> [Exercise text]:
Lasers are ubiquitous devices used for testing, measuring, printing, cutting, marking, medical applications, communications, data transmission, semiconductor processing, and many other applications. Many types of lasers have been developed to meet different performance criteria for different applications. Engraving, cutting, marking, printing, and many other applications require relatively compact lasers that generate high power output and have beams with a desired shape and energy distribution. Gas lasers, such as carbon dioxide (CO2) lasers, are useful in such applications because they can generate continuous, high power output in a relatively compact package.
Carbon dioxide lasers generally include a gas containment structure containing a laser medium, electrodes for providing an electrical discharge within the laser medium, and optics at each end of the containment structure. The laser medium in most CO2 lasers includes a gas mixture of CO2, nitrogen, and helium. The CO2 produces the laser light, the nitrogen helps increase the laser's efficiency by transferring its excitation energy to the CO2 molecules during collisions between the nitrogen and CO2 molecules, and the helium serves to depopulate the lower laser level and remove heat from the laser medium. In some applications, the gas mixture can also include hydrogen (H2), water vapor, xenon, and/or other gases to perform other functions.

[Stored records]
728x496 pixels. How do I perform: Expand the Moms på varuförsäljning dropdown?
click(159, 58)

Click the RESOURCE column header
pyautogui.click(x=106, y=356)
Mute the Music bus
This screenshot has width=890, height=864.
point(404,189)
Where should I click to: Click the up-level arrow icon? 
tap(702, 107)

> [Directions]: Change "compact" to "small" throughout the laser text from "Lasers are ubiquitous" up to and including "relatively compact package.", and write that part out again.

> [Answer section]:
Lasers are ubiquitous devices used for testing, measuring, printing, cutting, marking, medical applications, communications, data transmission, semiconductor processing, and many other applications. Many types of lasers have been developed to meet different performance criteria for different applications. Engraving, cutting, marking, printing, and many other applications require relatively small lasers that generate high power output and have beams with a desired shape and energy distribution. Gas lasers, such as carbon dioxide (CO2) lasers, are useful in such applications because they can generate continuous, high power output in a relatively small package.